Vielleicht ist meine Mutter gar nicht tot,
dachte ich eines Tages, sie hätte doch die Siedlung unbemerkt verlassen können (als die Eisenbahn noch fuhr), und mich hatte sie nur zurückgelassen, um keinen Verdacht auf sich zu lenken. Sie schrieb mir Briefe, voller Zärtlichkeiten und Ermunterungen … mit deren Hilfe ich irgendwann bis zu ihr vordringen wollte.
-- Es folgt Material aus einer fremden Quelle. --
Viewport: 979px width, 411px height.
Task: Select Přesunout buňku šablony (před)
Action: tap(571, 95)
    Liebling, ich vermisse dich, die Tage vergehen und die Stunden, und ich weiß weder, wer ich damals war und was ich tat, noch, wo ich heute bin. Krank soll ich sein, sagen die Ärzte, aber was wissen die schon. Mein Bruder hat mich hierhergeführt, ich soll hier verweilen und zur Ruhe kommen, die Siedlung ist seine Passion, du weißt ja. Er und seine Frau, sie kümmern sich um mich (und dich), alles wird gut, bald kommt der Frühling, und nichts wird uns je wieder trennen. An die Zeit meiner Schwangerschaft, als du mir im Bauch die ganze Welt auf den Kopf gestellt hast, an deine Geburt, deinen Vater, der nur noch in meinen Fieberträumen zu existieren scheint, erinnere ich mich gut …
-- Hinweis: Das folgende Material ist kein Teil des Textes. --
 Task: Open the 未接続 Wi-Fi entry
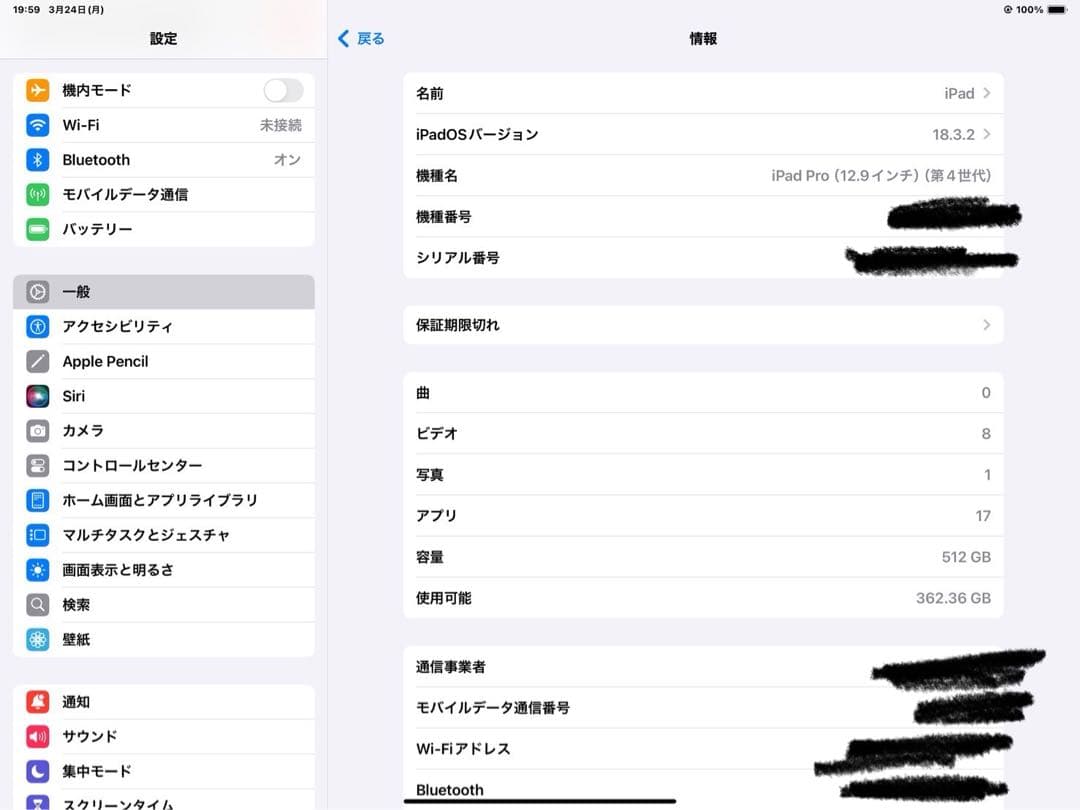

    Wie klein du doch warst, als sie behaupteten, du wärst eine Last, ich müsse zuerst auf die Beine kommen, das sei ich mir schuldig, ich müsse erst mal Kräfte sammeln, wo ich doch zu erschöpft war, nicht mehr hier und noch nicht dort. Nicht mehr ich, aber noch nicht du, ja doch, meine Entschlossenheit wächst. Ich will leben und fort von hier … Du wurdest nicht größer, fielst aus dem Bett, viel zu klein warst du, als dass ich dich hätte sehen können. Wie ich mich damals hasste, zu schwach, um den Kopf zu heben, um dir in die Augen zu schauen, mag sein, es lag am Aderlass. Wo ich hingehen werde, ich vermag es dir nicht zu erklären, gar nichts soll übrig bleiben von mir (an diesem verfluchten Ort). Misstraue allem, was du siehst, seiauf der Hut, wir leben in seltsamen Zeiten, die Welt ist im Wandel, und die Glocken läuten das Ende ein. Nichts von dem, was ich zu wissen glaubte, vermag etwas daran zu ändern …
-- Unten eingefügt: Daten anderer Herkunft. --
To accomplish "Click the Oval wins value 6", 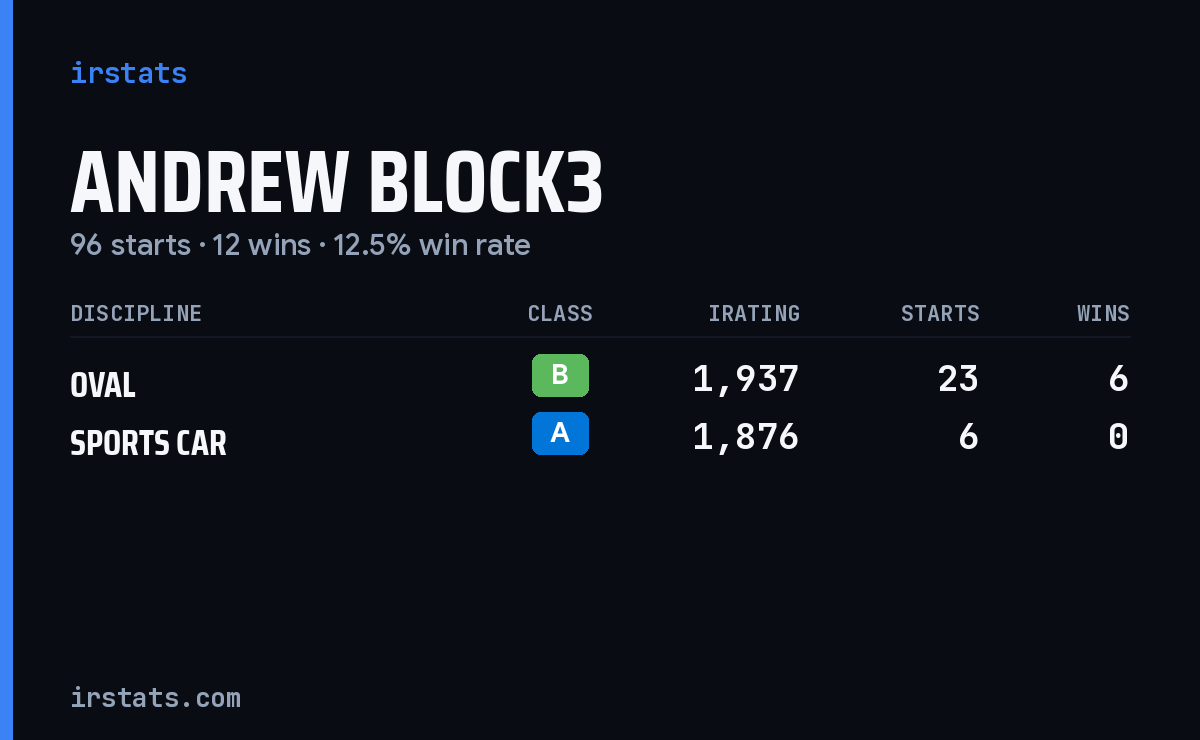I will click(x=1119, y=379).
    Ich träumte oft davon, wie sie irgendwo auf mich wartet und täglich aus dem Fenster späht oder zu einer viel befahrenen Straße spaziert (mit einem übergroßen Sonnenhut auf ihrem Kopf), um nach mir Ausschau zu halten. Dass sie vorbeieilenden Männern (in meinem Alter) nachblickt und jedes Mal erschrickt, wenn einer ihren Blick erwidert. Man sieht ihr immer noch an, dass sie einst schön war, sie verdient es, glücklich zu sein, an jedem noch so verfluchten Ort. Vielleicht schrieb sie mir noch mehr Briefe, die niemals die Siedlung erreichten, die einfach irgendwo auf dem Weg hierher verloren gingen, in all dem Wandel, den Wirren und dem Schutt.
Das verlässlichste Transportmittel ist immer noch die Brieftaube
, sagte unlängst der Onkel, doch er meinte das wohl ironisch, und für die Unpässlichkeit der Postbeamten konnte ich ihn wirklich nicht zur Verantwortung ziehen.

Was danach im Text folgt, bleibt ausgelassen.